> Text block:
■ ■ ■ ■ ■ ■ ■
The Magic of the Mushroom
Mushrooms are in a world of their own. This world is known as the fungi kingdom. Fungi have created a symbiotic with the plants to which they share the same soil. The job of fungal species is very complex and plays a vital role in the growth of a healthy forest.
Commonly referred to as a functional food, mushrooms provide many important nutrients. They contain an abundance of antioxidants, vitamin D, dietary fibres as well as vitamin B’s. Mushrooms also contain selenium, iron, copper, potassium and phosphorus.
Nutritional Breakdown of the Mushroom
- Beta Glucans. This is a type of fibre found in the cell walls of many different types of mushrooms. Recent studies have examined the role these fibres play in improving insulin resistance as well as improving blood cholesterol levels. They have also be looked at in terms of improving immune function and lowering obesity;1
- Choline. Mushrooms contain an important nutrient called choline. This nutrient supports sleep, muscle movement, learning and memory. It also can reduce chronic inflammation2 and aids in the transmission of nerve impulses;
- Mushroom is the only vegan food that supplies bioavailable, non-fortified vitamin D.
■ ■ ■ ■ ■ ■ ■
> Actions to take:
**a.** In the mushroom article, which nutrient is said to support sleep, muscle movement, learning and memory?
**b.** Transcribe the part of the mushroom article starting with "Commonly referred to" and going on through "potassium and phosphorus.".
**c.** Go on with the mushroom article from the point where it stops.
The items have no connection to the mushroom article.
■ ■ ■ ■ ■ ■ ■
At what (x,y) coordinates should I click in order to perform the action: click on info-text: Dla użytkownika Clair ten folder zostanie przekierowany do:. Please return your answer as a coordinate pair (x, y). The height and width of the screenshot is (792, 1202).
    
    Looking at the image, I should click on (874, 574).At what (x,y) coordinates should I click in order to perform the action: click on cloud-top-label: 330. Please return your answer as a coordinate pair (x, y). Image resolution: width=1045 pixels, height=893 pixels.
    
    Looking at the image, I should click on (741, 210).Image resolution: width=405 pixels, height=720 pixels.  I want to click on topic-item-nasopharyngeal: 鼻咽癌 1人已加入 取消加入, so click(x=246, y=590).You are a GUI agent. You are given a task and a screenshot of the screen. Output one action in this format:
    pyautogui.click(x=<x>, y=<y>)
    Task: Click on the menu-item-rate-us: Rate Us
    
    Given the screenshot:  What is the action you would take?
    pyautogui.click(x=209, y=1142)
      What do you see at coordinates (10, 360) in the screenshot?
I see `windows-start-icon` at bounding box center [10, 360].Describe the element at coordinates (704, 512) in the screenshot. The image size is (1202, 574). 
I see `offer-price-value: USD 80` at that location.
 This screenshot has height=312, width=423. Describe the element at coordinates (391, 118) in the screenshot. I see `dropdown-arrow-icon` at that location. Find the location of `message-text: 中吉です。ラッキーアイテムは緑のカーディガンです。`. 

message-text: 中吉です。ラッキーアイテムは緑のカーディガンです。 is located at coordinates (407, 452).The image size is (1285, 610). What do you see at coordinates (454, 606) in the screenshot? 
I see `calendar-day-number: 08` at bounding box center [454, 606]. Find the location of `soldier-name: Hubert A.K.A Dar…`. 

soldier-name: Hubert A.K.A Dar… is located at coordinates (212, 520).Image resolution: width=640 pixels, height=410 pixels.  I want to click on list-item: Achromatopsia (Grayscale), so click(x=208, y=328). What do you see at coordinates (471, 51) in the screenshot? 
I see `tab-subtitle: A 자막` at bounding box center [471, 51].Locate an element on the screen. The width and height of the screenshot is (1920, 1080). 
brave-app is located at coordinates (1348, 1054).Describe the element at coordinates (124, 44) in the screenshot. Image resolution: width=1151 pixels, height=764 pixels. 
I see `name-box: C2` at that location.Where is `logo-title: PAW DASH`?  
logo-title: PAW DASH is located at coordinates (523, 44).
■ ■ ■ ■ ■ ■ ■
> Numbered answers:
**a.** Choline.

**b.**
Commonly referred to as a functional food, mushrooms provide many important nutrients. They contain an abundance of antioxidants, vitamin D, dietary fibres as well as vitamin B’s. Mushrooms also contain selenium, iron, copper, potassium and phosphorus.

**c.**
How to Integrate Mushrooms into Your Diet
When buying mushrooms from your local supermarket or fruit shop, make sure they are firm, dry, unbruised and unwrinkled. Store your mushrooms in the refrigerator and only wash them directly prior to use.
- Sauté mushrooms with some onions for a quick and easy snack or side dish;
- Add mushroom raw to any salad;
- Stuff your portabella mushroom with any of your favourite filling, sprinkle some cheese on the top and bake until cheese is golden brown;
- Grill sliced portabella mushrooms and enjoy them on sandwiches or in wraps.
Betting on beta-glucans. Webb, PhD, RD, Denise, Today’s Dietitian, Vol. 16 No. 5 P. 16. Accessed 17 June 2014;
Choline. Nutrition 411, Last reviewed December 2008, Accessed 13 February 2014.